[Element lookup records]
*-*-*

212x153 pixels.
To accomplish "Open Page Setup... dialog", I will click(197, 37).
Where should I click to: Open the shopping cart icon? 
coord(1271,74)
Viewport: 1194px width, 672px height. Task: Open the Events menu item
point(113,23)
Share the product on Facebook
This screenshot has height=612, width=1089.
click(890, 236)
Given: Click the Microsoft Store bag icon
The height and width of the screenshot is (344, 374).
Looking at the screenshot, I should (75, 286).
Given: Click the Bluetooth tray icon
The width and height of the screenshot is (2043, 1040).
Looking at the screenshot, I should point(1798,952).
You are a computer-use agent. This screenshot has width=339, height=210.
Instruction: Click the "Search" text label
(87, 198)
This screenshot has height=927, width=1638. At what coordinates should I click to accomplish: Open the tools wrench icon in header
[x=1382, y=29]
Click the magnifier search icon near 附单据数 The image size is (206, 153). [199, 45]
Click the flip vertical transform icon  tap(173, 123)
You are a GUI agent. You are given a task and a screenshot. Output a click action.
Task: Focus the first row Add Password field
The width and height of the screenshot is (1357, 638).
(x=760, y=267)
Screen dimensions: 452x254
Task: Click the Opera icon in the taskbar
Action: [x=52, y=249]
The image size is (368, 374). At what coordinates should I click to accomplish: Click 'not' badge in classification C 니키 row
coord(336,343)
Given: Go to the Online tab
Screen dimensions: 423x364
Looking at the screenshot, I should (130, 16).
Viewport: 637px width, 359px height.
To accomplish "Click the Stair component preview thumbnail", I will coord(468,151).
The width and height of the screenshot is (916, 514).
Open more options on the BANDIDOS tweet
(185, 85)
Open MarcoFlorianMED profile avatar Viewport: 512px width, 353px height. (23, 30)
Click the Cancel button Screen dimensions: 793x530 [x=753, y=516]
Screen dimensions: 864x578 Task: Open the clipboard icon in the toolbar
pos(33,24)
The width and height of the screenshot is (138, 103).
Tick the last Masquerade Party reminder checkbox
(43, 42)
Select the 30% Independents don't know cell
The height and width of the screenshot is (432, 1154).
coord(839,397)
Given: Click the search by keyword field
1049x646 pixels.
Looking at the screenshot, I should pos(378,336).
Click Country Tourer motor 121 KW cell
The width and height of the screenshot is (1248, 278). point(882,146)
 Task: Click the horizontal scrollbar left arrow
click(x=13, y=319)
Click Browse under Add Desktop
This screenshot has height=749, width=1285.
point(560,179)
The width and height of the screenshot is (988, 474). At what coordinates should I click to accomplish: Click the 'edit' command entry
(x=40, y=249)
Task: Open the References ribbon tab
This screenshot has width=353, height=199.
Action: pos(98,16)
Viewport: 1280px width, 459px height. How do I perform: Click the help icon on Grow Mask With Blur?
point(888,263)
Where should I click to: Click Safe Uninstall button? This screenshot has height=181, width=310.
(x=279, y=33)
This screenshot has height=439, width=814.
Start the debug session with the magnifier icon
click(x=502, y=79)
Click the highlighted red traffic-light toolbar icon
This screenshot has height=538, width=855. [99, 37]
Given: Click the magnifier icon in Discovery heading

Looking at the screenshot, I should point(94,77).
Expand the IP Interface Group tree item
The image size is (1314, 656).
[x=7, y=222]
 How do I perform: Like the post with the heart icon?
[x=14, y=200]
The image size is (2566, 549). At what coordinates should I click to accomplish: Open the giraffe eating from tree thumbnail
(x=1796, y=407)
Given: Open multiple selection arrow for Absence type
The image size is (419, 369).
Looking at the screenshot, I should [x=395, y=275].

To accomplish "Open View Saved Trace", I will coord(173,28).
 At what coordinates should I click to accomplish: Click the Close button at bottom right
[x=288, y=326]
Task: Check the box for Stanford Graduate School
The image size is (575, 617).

*-*-*

=== What the task asks ===
Which lines above contain the string "size"? Copy each of them in full, and treat uppercase and lowercase as different.

=== Written answer ===
Click the magnifier search icon near 附单据数 The image size is (206, 153). [199, 45]
The image size is (368, 374). At what coordinates should I click to accomplish: Click 'not' badge in classification C 니키 row
The image size is (1314, 656).
The image size is (2566, 549). At what coordinates should I click to accomplish: Open the giraffe eating from tree thumbnail
The image size is (419, 369).
The image size is (575, 617).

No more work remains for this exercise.